[Opening SOURCE INFORMATION section]

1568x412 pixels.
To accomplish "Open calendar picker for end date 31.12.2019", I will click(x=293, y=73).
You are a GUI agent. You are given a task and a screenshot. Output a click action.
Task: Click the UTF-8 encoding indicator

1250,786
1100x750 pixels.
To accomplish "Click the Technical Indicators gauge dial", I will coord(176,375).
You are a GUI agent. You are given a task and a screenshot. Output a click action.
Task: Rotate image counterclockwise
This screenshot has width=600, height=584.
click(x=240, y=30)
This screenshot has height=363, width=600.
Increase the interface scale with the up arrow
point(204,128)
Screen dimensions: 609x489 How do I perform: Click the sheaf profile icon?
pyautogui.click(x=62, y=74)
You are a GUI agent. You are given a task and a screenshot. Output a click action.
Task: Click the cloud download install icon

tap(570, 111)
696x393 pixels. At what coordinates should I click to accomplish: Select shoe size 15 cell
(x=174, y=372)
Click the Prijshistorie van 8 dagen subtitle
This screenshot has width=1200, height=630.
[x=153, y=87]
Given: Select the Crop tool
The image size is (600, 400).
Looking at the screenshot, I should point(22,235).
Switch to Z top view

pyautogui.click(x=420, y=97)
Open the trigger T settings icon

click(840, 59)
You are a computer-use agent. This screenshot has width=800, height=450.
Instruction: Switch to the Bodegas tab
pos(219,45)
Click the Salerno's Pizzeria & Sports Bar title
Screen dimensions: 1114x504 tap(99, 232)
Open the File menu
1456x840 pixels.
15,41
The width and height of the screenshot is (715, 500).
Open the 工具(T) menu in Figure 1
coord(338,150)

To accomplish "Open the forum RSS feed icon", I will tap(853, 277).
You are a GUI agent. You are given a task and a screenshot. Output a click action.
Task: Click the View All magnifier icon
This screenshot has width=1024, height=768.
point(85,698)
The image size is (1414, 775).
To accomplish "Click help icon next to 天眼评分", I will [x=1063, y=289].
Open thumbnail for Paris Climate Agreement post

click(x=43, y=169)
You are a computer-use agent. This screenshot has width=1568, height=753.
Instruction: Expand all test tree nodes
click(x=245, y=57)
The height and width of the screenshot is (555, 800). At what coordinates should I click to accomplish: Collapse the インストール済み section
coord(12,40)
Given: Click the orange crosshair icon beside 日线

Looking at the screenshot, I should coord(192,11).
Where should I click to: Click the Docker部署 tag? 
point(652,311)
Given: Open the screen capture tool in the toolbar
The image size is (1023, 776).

[Closing SOURCE INFORMATION section]

* _ABOUT THIS TASK_
Start from the line that holds "Given: Open the" and print each line to the end of the records exactly, leaving out everything before it.

* _OUTPUT_
Given: Open the screen capture tool in the toolbar
The image size is (1023, 776).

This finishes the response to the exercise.